Problem to work on — Count the lines below that contain "section". Give only the number.

★ ★ ★ ★ ★

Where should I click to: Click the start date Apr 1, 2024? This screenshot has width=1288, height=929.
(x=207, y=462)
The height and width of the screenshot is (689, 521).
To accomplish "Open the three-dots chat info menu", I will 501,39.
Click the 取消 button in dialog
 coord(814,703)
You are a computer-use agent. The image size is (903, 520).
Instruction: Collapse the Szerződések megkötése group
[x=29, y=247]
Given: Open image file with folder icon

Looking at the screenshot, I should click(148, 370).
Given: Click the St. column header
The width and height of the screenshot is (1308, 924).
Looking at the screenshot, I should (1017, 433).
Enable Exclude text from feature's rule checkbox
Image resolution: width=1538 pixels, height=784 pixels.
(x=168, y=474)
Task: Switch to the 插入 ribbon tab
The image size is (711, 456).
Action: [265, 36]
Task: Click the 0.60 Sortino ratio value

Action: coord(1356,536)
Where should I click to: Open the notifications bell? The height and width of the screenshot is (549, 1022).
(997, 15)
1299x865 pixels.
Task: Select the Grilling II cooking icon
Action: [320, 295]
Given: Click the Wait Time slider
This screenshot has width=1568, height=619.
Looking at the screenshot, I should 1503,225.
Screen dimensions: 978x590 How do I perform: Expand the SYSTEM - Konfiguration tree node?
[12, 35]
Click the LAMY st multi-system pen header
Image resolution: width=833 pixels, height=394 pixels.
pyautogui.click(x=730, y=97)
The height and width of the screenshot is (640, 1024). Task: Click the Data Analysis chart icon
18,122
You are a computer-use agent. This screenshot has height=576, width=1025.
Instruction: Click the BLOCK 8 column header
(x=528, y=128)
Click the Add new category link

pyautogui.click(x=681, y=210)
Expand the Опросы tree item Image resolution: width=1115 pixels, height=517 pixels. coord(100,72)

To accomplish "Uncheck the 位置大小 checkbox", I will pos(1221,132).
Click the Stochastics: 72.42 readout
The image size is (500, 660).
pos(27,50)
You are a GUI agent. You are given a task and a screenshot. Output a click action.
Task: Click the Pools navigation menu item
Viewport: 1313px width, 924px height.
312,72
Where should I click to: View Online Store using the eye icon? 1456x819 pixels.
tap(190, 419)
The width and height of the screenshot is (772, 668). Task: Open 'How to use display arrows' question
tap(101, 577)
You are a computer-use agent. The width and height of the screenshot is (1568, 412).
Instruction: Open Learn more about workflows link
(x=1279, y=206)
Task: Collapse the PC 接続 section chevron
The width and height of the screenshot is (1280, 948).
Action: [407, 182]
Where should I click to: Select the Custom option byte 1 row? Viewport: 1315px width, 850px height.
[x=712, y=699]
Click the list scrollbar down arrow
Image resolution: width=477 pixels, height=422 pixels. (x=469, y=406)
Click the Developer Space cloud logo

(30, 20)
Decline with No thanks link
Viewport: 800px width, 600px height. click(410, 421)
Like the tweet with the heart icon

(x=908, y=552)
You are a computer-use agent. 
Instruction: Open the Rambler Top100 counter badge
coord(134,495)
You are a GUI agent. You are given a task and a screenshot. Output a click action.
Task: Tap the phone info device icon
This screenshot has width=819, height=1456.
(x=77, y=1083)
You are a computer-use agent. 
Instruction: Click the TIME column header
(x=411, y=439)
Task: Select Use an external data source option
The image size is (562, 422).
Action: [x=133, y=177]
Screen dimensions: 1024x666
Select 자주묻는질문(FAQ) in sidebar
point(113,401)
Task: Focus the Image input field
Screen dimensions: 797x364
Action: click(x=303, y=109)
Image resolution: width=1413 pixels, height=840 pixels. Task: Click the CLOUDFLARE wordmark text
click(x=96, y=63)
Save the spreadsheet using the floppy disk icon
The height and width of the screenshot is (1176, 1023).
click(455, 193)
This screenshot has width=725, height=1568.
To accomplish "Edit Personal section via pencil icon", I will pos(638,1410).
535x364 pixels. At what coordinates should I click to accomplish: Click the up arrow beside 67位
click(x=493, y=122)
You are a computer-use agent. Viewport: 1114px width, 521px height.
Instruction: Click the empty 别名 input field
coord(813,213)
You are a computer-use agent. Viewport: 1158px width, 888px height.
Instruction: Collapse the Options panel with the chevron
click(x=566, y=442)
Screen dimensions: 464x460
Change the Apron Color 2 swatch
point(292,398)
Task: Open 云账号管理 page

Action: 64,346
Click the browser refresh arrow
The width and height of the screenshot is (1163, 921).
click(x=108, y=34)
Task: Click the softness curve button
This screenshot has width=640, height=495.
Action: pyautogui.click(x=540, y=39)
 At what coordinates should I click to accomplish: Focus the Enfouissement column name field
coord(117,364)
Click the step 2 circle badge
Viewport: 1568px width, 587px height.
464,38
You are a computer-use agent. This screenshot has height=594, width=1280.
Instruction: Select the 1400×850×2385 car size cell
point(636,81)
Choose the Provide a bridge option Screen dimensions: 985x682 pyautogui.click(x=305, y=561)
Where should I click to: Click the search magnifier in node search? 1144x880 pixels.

★ ★ ★ ★ ★

Reply to the exercise — 2